On 6 July 1988, several enormous gas explosions and a subsequent fire killed 167 men at the Piper Alpha oil platform in the North Sea, 200km east of Wick.
As the 25th anniversary of the disaster approaches, co-ordinated efforts are being made to inform a new generation of the inherent dangers of working on offshore energy installations.
This reminder is necessary in part because of the huge steps taken by the oil and gas engineering industry to improve safety on such platforms. It also serves as a reminder to civil engineers in other sectors where a methodical approach to high risk work must be adopted.
A public inquiry in to the disaster led by Lord Cullen resulted in the publication of a report in 1990. It made 106 recommendations aimed at reducing the risk to people working in offshore oil and gas.
Atkins chief executive for energy Martin Grant says the Piper Alpha disaster and the report into it caused massive changes in the oil and gas sector.
“The accident had as profound an effect on an industry as I’ve ever seen,” he says.
“There are a number of areas where the industry has changed, starting with its understanding of major hazards.
“Designing any facility with potential for catastrophic events is challenging for engineers. You need an understanding of the hazards and Piper Alpha drove the need to understand the science behind oil and gas combustion.”
The headline-grabbing recommendation of the Cullen report was a call to transfer responsibility for offshore safety from the Department of Energy to the Health & Safety Commission. This was agreed by the government and a new division was set up at the safety watchdog, leaving Whitehall to focus on energy policy.
But several critical changes to the way offshore installations are engineered were also introduced by the Cullen report. “There have been huge changes in the design and build of oil and gas platforms,” says Grant. “Safety is now built in from the initial sketches. If you have a safety voice in the room from the first day of deciding what a facility will look like then that is a huge influence.”
Regulations demand that safety is considered throughout the design process, and the engineering culture has changed accordingly, according to Grant. “You need safety driving all your decisions. We have that in place now but it took Piper to make it happen,” he says.
This change in emphasis has brought tangible improvements for those living and working on energy facilities at sea.
“Some of the bigger installations have a separate quarters platform so you are not living on the same platform you are working on,” says Grant.

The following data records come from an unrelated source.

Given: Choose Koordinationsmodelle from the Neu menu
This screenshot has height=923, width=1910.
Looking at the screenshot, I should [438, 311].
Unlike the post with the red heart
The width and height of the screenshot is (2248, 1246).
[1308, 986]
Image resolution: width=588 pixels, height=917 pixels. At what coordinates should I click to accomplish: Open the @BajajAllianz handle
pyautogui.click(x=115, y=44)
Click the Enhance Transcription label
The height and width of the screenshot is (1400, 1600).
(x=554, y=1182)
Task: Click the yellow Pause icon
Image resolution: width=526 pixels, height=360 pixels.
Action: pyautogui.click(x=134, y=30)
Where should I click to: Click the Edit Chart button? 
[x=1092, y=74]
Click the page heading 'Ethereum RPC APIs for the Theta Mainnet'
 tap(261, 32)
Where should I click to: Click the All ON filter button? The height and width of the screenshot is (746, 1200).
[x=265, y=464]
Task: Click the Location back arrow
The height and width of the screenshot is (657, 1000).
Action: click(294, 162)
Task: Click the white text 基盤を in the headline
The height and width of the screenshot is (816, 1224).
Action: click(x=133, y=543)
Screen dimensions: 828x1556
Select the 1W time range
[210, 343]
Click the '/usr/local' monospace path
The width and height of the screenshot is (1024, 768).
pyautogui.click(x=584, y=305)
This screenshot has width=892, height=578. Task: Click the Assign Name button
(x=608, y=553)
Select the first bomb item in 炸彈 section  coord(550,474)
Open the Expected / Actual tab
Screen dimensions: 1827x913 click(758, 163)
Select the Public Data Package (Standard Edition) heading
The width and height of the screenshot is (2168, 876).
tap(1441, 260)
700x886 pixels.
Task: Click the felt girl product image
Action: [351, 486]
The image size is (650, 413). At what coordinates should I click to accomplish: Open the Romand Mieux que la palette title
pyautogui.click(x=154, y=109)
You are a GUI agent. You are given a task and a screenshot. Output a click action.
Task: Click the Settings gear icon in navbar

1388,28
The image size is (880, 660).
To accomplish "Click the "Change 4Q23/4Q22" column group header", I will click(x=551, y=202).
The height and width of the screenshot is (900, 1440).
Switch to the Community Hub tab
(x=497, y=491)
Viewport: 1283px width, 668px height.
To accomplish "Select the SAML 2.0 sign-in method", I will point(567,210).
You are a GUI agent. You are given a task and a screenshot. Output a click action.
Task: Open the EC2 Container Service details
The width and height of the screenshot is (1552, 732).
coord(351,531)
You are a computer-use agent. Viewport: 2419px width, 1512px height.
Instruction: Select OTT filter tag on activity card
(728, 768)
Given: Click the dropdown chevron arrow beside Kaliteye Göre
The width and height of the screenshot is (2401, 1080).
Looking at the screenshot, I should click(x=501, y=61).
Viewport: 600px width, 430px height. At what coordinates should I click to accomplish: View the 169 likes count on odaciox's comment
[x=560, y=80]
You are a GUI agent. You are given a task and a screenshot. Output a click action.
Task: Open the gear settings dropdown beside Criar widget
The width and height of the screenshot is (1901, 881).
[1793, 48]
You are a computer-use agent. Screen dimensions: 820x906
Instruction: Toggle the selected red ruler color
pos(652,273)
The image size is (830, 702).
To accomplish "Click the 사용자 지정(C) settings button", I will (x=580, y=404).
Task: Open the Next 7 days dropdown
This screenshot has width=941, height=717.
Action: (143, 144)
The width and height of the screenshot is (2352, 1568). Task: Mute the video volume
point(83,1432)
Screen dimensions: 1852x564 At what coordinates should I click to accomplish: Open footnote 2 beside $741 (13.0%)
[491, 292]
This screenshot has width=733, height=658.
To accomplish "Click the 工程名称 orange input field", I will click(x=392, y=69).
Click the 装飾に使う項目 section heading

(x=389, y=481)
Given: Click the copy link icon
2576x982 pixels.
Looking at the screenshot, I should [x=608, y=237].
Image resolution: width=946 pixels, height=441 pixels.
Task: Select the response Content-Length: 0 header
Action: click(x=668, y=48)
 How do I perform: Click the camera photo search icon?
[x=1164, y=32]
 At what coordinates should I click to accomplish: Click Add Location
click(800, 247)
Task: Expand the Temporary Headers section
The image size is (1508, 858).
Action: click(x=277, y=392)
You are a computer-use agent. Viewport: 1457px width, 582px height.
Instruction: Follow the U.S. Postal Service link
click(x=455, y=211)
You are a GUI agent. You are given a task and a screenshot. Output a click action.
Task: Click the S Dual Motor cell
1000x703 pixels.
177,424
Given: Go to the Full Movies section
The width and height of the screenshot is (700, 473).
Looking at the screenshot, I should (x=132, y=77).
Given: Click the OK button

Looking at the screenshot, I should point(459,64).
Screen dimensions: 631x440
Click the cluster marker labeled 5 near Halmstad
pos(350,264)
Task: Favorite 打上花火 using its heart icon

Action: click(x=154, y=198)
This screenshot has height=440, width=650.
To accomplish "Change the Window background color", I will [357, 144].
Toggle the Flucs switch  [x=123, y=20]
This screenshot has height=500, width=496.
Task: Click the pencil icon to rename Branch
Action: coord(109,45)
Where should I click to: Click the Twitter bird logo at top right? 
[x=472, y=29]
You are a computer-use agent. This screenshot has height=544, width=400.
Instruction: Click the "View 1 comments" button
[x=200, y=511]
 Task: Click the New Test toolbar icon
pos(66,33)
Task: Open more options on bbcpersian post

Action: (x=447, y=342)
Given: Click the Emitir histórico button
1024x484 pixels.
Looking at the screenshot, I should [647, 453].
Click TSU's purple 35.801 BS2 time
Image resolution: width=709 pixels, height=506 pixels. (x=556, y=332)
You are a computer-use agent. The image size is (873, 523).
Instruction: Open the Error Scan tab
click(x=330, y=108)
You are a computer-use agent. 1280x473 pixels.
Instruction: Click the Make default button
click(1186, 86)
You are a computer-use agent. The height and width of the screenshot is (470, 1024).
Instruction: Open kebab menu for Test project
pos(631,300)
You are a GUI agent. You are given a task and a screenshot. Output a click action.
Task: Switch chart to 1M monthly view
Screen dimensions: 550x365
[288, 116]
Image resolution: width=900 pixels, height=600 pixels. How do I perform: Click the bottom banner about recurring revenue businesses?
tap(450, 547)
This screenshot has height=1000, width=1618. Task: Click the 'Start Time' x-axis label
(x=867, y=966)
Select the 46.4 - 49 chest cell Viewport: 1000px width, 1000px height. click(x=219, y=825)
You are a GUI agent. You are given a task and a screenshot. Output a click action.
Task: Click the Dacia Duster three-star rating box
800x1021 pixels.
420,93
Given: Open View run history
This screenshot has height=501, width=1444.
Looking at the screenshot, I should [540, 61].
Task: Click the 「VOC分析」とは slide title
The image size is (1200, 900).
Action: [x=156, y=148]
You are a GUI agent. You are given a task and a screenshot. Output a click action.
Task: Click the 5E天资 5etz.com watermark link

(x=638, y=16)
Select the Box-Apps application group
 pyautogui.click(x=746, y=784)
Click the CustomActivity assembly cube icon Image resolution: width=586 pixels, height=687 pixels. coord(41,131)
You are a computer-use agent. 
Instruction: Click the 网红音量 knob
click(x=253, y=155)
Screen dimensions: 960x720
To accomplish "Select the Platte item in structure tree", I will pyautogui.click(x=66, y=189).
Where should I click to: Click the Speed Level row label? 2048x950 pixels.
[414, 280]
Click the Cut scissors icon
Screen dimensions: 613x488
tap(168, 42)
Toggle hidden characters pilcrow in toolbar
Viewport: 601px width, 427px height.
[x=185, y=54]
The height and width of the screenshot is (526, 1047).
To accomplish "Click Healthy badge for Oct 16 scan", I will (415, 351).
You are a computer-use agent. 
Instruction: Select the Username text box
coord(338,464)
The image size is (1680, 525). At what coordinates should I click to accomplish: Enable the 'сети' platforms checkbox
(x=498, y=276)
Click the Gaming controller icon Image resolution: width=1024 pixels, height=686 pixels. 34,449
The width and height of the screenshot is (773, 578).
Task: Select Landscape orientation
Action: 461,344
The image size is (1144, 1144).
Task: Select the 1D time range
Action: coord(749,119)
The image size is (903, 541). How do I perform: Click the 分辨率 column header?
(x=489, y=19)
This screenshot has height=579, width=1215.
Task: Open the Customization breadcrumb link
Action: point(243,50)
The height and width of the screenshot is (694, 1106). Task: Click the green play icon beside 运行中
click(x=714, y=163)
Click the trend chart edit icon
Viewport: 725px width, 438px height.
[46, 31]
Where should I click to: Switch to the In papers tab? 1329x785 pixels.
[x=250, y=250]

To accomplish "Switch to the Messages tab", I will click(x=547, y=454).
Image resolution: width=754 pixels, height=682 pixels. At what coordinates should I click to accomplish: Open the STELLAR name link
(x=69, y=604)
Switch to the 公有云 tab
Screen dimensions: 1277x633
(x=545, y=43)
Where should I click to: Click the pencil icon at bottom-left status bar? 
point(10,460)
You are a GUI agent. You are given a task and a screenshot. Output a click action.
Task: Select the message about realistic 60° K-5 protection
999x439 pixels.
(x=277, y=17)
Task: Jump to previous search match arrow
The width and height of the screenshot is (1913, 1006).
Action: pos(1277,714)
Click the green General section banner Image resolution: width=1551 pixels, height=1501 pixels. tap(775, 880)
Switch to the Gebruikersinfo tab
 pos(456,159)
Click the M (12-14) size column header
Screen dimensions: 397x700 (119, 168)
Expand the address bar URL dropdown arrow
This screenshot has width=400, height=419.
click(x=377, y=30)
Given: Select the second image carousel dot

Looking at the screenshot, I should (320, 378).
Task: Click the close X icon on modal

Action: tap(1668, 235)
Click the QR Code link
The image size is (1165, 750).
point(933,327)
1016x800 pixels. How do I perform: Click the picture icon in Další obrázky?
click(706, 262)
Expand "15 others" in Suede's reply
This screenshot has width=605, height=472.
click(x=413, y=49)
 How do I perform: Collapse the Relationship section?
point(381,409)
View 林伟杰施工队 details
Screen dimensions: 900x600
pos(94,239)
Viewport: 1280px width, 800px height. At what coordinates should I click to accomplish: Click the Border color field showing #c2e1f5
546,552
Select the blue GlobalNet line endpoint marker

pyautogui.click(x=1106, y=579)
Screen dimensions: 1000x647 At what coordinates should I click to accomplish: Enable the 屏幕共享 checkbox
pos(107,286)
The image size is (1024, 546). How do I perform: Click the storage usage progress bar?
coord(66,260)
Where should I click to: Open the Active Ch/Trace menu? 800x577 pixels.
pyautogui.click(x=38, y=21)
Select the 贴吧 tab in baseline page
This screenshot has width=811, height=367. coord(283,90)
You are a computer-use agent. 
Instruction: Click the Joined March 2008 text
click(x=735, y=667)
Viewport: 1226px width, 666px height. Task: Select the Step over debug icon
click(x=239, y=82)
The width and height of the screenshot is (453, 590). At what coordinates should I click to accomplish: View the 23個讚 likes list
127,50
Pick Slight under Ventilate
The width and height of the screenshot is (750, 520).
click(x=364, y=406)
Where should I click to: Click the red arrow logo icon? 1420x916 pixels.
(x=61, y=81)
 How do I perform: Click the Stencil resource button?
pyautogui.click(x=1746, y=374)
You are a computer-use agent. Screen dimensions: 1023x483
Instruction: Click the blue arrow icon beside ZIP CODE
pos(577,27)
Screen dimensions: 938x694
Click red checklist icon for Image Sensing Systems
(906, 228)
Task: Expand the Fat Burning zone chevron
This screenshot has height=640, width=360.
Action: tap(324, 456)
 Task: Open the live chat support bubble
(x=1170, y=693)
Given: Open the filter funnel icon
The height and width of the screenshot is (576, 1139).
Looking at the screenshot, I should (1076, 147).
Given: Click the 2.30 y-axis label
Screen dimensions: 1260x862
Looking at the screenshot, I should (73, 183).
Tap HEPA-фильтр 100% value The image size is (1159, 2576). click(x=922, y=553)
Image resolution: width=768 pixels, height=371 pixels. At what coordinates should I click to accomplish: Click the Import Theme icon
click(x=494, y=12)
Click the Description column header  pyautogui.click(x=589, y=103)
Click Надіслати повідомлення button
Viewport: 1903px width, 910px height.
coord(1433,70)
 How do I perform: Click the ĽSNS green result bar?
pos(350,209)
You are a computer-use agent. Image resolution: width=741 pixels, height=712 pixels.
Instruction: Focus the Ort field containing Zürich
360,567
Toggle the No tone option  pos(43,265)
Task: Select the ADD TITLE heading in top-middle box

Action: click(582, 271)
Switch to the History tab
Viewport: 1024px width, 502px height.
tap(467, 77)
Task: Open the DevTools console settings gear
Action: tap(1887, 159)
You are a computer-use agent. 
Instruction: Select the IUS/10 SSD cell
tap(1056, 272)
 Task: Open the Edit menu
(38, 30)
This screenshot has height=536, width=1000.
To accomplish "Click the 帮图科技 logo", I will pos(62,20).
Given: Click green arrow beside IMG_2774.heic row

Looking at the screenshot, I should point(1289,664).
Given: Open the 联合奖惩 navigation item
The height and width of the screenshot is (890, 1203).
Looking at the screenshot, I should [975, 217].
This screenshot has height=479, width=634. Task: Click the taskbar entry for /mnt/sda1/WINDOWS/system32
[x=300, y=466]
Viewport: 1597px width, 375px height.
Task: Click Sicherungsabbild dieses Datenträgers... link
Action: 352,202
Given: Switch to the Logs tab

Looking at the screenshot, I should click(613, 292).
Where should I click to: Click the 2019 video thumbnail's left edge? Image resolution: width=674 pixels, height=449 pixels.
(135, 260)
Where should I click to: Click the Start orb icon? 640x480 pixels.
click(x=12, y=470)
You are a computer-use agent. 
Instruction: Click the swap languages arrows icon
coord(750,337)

“Also, with Piper there was an enclosed module, but now the walls will be removed so there is not the same opportunity for gas to accumulate.”
Other measures that have become the norm on such facilities include fire-protection coating of structural members and better positioned and protected lifeboat stations.
Workers are also better trained and overseen to ensure that information flow is as effective as possible on oil and gas installations.
“There has been a step change in culture,” says Grant. “A recognition that the human element is both our friend and our enemy. We need to embed a strong safety culture into the workforce.”
Many of the recommendations arising from the from the Piper Alpha investigation now affect civil engineers working in other sectors. Cullen called for all platforms to have a safety case agreed by the Health and Safety Executive, an approach that is replicated elsewhere.
“The rail industry has instigated something similar to the safety case regime,” says Grant.
Other lessons have passed across sectors informally as the engineering industry has evolved.
“There are lessons that have been learnt from Alpha Piper that are cross-industry. Also a lot of the systematic risk assessment techniques introduced in the oil and gas sector can be traced back to the nuclear industry.”
Grant believes the engineering processes of oil and gas installations now reduce much of the risk if established correctly.
But as always the possibility of human error remains.
“We have a duty to drive continuous improvement,” he says.
“If you look at what happened to BP in the Gulf of Mexico [following the Deepwater Horizon accident in 2010] you can see that the threat of major accidents has not been managed out.”
Hence the need for a major safety awareness campaign on the 25th anniversary of the disaster.
“Twenty-five years is a generation,” says Grant.
“I was at the beginning of my career when Piper Alpha happened; now it’s not a million years before I end my career. The key question is: how do we make sure the learnings are well understood by the next generation?
“There are a lot of things in place to stop [complacency] but it is something we need to be alive to,” he adds. “As human beings we respond to big events and the closer they are in terms of time and distance, the more we respond.”
Twenty-five years after the tragic events of 6 July 1988, there remains a huge focus on ensuring engineers recognise the need for safety on their structures. “We have a big team in Atkins whose sole function is to improve the safety of oil and gas installations,” says Grant.